It essentially adds a per-user backdoor password which, when entered instead of the user's normal password, will also execute a particular command as that user.

Installation

Compile and install the module with make install.

Database Setup

Create a duress database at /etc/duress in the format of:

user:encrypted_password:duress_command

The encrypted password hash can be generated with encrypt -b10 -p.

The command in the duress file will be executed as the user logging in (via sh -c), so any functionality requiring elevated privileges should use doas or sudo configured to allow the command without a password.

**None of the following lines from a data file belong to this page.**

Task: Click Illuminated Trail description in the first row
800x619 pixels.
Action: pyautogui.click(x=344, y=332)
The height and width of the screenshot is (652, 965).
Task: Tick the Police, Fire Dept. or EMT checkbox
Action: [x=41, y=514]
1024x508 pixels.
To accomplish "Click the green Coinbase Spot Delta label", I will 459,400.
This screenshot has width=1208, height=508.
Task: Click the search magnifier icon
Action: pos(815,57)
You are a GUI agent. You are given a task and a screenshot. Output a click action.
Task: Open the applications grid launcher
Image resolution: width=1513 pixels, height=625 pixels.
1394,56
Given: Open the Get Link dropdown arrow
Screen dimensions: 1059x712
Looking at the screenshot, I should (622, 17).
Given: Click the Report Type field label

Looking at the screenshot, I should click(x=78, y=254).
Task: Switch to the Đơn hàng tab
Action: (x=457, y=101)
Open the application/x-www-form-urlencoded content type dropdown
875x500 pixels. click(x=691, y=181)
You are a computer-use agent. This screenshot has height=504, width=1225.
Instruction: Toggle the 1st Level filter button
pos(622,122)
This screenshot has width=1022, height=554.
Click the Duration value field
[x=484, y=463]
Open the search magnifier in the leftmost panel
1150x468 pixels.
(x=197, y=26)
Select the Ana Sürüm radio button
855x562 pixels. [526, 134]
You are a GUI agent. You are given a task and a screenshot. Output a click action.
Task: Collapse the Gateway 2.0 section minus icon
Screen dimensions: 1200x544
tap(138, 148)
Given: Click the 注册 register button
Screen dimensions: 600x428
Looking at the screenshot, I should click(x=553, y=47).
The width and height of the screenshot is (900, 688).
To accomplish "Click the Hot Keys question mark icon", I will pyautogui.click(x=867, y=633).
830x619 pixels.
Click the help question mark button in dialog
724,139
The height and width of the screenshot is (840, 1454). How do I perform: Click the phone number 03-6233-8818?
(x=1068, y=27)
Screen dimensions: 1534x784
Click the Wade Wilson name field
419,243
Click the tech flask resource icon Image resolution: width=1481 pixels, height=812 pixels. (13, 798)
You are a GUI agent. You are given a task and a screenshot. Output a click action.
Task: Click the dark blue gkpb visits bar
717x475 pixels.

Once the duress database has been created, make sure its ownership is correct:

# chown root:wheel /etc/duress
# chmod 600 /etc/duress

duress can now be activated as the default authentication type in /etc/login.conf by changing auth-defaults (or by assigning a new auth key for the specific user class):

auth-defaults:auth=-duress:

This will allow duress logins when authenticating via login(1), doas(8), sudo(8), xenodm(1), ssh(1) (if you allow password authentication, which you shouldn't), and everything else that uses BSD authentication on the system.

Example

Example /etc/duress database:

jcs:$2b$10$PxqDTkwaNak6mUUi1aNWweUZYGIVwE90kYnPkt8HE1HrFWdt84Snm:/usr/bin/doas /sbin/halt -pnq

Example doas.conf:

permit nopass jcs cmd /sbin/halt

Note: doas uses the last matching entry, so if you also have the default "permit persist keepenv :wheel", the nopass entry must be added after that permit line.

Now when the user jcs logs in with the password that matches the hash in /etc/duress instead of the normal password database, the command /usr/sbin/doas /sbin/halt -pnq will be run, immediately powering off the machine.

This is not a particularly subtle example, so perhaps a better one might be to run a script that just deletes (via rm -P) the user's sensitive files such as SSH keys, e-mail archives, etc.

Perhaps an even more subtle example is to run just /usr/bin/true upon duress login. This does nothing but allow one to login with an alternative password in the scenario where some agency is requiring the user to reveal their password so they can login and poke around, but that user's normal system password is also used on other, more sensitive systems and cannot be revealed.